While speaking as the chief guest, industries minister Nurul Majid Mahmud Humayun said, “Investing in the right place is import. As now, if we don't invest in technology and good quality research, we will lag behind. Still in many cases, proper investment is not being made and FDI is not coming in such expected way.”

“The country’s public and private universities must take responsibility. There are questions about what many private universities are teaching. But in case of developing skilled human resources, education cannot be compromised.”

“Skilled manpower is required to develop a technology-based industrial infrastructure. Bangladeshis can adopt anything very fast and we have many possibilities. But only problem is intolerance. We always want more and more,” the minister said.

CPD’s executive director Fahmida Khatun said, “There is no alternative but to use high technology in the industrial sector for economic prosperity. If we cannot keep pace with the way technology is revolutionising around the world, we will be lagging behind.”
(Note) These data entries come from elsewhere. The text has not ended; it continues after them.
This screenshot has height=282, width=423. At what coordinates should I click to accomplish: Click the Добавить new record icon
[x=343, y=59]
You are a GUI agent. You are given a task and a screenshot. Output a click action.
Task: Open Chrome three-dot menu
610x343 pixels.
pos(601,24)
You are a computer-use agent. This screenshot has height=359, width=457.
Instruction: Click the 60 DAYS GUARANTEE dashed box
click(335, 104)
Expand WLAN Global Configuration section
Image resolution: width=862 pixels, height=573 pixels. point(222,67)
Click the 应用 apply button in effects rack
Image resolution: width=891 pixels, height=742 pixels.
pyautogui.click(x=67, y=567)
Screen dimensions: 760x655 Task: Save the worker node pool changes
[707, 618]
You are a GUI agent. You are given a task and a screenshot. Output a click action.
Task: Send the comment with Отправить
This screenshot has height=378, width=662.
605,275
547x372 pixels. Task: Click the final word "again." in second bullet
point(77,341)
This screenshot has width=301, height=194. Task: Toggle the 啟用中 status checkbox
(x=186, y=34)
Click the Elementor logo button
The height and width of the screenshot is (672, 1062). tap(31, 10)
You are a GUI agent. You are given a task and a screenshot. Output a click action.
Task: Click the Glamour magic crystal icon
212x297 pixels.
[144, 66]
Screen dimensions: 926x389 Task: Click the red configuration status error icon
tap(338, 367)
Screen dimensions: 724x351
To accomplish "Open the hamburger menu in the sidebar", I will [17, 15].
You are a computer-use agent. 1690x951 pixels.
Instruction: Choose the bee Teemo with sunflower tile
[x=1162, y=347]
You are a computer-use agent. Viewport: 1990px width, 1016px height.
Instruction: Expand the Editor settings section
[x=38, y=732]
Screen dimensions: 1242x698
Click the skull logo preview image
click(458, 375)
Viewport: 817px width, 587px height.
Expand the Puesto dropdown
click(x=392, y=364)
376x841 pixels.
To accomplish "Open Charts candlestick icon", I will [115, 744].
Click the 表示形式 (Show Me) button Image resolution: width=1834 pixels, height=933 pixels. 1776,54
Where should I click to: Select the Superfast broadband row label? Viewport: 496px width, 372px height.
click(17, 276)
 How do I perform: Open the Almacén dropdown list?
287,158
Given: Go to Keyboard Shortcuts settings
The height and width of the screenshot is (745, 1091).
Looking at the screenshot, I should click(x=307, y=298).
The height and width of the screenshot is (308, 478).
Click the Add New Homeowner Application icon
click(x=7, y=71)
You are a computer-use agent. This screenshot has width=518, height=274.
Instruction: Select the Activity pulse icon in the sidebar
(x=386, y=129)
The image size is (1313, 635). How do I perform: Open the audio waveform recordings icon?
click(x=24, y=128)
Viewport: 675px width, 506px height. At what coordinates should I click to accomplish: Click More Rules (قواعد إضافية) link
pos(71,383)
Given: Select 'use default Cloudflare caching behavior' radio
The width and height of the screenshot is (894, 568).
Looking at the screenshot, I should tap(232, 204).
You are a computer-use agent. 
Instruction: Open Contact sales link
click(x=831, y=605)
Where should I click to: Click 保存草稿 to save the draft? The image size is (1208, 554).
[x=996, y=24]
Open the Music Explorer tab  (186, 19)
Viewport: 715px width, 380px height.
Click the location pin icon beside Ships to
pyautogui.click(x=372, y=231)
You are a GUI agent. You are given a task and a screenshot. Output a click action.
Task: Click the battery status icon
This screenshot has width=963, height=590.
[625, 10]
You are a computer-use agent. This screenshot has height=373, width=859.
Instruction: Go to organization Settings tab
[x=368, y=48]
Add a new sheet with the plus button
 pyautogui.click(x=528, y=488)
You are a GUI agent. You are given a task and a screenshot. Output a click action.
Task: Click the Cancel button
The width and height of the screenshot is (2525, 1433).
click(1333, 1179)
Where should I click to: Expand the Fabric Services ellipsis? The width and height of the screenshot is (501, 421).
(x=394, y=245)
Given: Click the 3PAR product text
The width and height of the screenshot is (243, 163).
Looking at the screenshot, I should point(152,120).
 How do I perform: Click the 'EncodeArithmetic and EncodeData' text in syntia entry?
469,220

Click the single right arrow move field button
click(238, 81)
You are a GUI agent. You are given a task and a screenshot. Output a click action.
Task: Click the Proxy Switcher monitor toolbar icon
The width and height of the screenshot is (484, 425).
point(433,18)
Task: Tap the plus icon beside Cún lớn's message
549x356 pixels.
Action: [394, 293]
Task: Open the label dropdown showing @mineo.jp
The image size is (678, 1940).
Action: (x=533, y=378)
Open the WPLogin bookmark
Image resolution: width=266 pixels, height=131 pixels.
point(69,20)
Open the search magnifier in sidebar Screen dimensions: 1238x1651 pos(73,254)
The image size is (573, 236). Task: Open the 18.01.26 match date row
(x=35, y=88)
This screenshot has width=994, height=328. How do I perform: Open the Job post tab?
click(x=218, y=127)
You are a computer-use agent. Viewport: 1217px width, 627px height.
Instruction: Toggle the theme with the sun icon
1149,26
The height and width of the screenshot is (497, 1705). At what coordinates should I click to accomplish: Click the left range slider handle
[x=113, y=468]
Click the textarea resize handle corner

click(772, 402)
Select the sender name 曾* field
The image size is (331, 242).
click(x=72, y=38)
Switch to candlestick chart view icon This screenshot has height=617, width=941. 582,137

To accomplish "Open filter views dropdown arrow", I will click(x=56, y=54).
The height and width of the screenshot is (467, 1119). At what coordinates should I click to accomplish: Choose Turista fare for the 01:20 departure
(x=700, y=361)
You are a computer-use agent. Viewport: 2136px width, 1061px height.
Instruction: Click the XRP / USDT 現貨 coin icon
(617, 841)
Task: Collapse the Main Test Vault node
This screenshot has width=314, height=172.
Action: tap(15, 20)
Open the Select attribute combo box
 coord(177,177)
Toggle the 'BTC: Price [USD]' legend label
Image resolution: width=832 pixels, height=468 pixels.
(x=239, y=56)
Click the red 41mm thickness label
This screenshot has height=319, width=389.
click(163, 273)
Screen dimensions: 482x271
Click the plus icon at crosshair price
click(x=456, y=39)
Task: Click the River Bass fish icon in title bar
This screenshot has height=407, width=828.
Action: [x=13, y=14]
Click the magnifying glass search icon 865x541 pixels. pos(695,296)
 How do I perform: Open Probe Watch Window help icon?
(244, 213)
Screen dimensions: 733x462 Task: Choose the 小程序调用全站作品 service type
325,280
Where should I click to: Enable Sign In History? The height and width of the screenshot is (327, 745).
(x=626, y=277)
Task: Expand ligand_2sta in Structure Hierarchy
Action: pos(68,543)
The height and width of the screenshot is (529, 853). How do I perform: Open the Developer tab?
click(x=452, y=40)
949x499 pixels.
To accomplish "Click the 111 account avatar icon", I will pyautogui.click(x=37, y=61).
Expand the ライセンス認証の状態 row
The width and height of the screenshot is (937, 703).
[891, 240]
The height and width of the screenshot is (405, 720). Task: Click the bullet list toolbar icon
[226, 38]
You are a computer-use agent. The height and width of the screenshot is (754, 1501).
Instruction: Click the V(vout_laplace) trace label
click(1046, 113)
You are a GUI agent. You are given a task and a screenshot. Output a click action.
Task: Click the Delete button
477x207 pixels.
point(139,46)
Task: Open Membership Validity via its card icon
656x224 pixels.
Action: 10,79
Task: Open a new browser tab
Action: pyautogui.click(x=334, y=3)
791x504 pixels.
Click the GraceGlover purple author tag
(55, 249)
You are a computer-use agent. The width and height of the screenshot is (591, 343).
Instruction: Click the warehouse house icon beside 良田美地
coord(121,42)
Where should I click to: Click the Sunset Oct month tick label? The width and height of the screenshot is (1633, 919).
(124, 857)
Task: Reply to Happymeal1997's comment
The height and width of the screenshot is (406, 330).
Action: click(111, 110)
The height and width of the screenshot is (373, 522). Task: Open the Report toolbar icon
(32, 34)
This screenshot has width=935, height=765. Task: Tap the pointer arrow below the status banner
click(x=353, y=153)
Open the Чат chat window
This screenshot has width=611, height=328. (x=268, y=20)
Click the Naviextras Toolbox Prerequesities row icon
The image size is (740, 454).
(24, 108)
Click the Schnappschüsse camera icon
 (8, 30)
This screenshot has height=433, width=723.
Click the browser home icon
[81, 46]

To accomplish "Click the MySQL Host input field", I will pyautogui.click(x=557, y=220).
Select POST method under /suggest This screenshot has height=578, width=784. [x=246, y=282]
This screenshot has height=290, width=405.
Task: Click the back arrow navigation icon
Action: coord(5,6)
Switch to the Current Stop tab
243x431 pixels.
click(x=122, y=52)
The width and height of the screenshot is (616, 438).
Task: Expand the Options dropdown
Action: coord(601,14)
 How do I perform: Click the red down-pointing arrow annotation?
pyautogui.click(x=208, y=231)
“Even though there are a lot of discussions regarding the issues, there is no improvement as expected. There is no sector in terms of exports except the RMG sector which is exemplary. We are not even able to use advanced technology in the clothing sector too,” she added.

Bangladesh-Malaysia Chamber of Commerce & Industry president Almas Kabir said, “If the country's companies would get technology products that have been used or are still being used in mega projects, then the companies here would have stood as expected.”

“Not saying that technology cannot be brought from abroad. But when these projects started, the contract should have stipulated a minimum 60 per cent of local value addition. Fourth industrial revolution requires national policies on issues like Blockchain, IoT. Data privacy laws need to be enacted quickly,” he stressed.

United Nations Industrial Development Organisation (UNIDO) country representative Zaki Uz Zaman also stressed on technological advancement and exports as the country is witnessing lower per capita exports.